Using only one screen

The amount of information and action you must oversee while running a virtual session cannot be managed comfortably with just one screen. I have only run one webinar with a single screen, and that was my first. All modern computers, including laptops, can handle a second screen. Some can have a third screen plugged in, and if I had that capability, I would use it too. Typically I have one screen fully dedicated to the virtual delivery software, and the second one holding my session script, my session notes, the chat windows and supporting software such as screen capture. My third screen, if I had one, would keep browsers and apps with all the documents I want to show, already pre-opened and ready to go. Lacking that third screen, these all go minimized until needed on my second screen.

Not allowing chat

I have learned the hard way that chat is a universal right and an integral component of virtual learning. My mistake wasn’t exactly not allowing chat, but restricting it to a few moderators because of other considerations (instructional, technical, topology) that I thought were more important at the time. They were not, and that became clear not during the session but when gathering feedback afterwards.
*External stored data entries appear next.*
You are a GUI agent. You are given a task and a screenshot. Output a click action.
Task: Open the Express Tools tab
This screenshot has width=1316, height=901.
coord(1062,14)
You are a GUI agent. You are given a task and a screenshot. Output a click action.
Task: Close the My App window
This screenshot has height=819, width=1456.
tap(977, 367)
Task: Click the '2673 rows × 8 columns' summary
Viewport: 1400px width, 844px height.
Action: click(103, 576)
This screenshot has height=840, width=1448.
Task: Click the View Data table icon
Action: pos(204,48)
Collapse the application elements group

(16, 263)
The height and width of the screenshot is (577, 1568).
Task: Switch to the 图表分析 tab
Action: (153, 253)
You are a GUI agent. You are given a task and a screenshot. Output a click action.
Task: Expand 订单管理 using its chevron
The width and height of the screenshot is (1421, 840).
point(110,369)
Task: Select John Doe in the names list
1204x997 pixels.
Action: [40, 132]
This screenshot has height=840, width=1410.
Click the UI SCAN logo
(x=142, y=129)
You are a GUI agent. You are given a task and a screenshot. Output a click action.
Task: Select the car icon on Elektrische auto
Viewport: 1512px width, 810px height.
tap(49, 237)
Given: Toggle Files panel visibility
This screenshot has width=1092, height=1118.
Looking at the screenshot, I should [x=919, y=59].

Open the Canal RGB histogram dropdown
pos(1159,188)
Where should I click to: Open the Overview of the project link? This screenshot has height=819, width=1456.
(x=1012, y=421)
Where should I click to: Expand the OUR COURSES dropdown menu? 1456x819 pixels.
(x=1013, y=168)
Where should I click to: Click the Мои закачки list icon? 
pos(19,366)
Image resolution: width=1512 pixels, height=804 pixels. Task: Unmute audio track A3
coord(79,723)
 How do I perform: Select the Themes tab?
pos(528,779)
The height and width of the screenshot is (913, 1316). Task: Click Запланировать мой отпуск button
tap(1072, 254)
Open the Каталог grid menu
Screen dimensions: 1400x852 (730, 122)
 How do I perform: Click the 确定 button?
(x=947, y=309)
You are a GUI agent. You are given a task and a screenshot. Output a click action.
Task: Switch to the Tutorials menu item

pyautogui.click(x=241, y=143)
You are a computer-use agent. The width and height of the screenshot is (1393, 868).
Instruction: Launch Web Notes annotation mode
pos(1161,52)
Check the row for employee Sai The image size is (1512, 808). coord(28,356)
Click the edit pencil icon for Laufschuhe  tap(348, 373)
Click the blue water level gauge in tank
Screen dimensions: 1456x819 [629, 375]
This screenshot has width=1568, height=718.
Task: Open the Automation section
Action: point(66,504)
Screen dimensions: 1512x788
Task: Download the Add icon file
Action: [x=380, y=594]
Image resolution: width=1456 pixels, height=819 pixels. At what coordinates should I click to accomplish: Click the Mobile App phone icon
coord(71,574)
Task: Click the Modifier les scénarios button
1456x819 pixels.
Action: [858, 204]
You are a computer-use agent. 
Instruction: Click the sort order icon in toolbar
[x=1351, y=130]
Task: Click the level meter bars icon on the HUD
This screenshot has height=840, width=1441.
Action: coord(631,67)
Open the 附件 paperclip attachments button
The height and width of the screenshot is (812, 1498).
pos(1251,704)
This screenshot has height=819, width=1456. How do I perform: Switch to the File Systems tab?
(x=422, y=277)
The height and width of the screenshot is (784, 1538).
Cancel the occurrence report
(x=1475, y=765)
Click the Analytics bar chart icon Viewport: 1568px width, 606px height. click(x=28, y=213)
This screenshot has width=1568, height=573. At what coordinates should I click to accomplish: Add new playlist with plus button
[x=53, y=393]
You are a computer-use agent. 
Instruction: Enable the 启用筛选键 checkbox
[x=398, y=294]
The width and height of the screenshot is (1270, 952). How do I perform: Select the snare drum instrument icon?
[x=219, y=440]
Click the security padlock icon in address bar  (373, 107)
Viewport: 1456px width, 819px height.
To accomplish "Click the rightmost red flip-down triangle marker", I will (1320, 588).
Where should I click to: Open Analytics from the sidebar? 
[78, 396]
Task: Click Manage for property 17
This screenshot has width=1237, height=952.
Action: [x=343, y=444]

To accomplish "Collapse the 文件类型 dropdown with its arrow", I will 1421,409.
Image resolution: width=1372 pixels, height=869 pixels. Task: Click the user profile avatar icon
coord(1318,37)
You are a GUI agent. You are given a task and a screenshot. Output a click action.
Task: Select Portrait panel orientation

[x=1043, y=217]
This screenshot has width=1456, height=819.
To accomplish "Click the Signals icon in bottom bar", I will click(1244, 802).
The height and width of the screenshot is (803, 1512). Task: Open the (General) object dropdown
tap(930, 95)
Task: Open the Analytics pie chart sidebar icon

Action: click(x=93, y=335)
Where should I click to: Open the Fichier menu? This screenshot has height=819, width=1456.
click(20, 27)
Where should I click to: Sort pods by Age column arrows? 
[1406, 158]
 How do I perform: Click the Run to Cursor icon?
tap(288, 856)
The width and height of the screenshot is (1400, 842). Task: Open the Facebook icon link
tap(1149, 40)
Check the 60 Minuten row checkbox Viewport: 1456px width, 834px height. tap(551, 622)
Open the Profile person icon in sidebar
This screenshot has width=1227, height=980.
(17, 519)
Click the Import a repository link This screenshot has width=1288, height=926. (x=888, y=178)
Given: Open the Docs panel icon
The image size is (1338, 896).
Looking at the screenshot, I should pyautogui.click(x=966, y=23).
In hindsight, I wouldn’t have changed the moderator setup, which was designed to allow face to face breakouts and some contingency in case the delivery system failed (Skype was my backup). But I would have allowed open participation in a parallel chatroom. There are a few good reasons for using local moderators; one of them is avoiding virtual breakrooms (see why) in favor of face to face ones.

Thinking it’s over when the webinar is over

Online delivery is a demanding task, and at the end of the session you may feel exhausted. But before calling it a day remember that learning is not time-bound – it’s an experience that doesn’t switch off like WebEx or Lync. You have a small time window at the end of the session where you still have a chance to reclaim your participants’ attention and keep them engaged with the material. Review attendance, then send that email (already drafted of course) out immediately, providing continuity to whatever learning program you are supporting. The 60-90 minute webinar you just completed is most likely a small part in a larger learning program, so ensure participants understand how it fits in the overall picture and what’s next for them. A webinar without follow up is a webinar quickly forgotten. Even if this is a self-contained program, you still need to get feedback while the webinar experience is fresh in their minds.

More Webinar Tips?

This covers some high-level operational aspects of running webinars. In a future post I’ll write about webinar tips for learner interaction. Any tips you would like to share?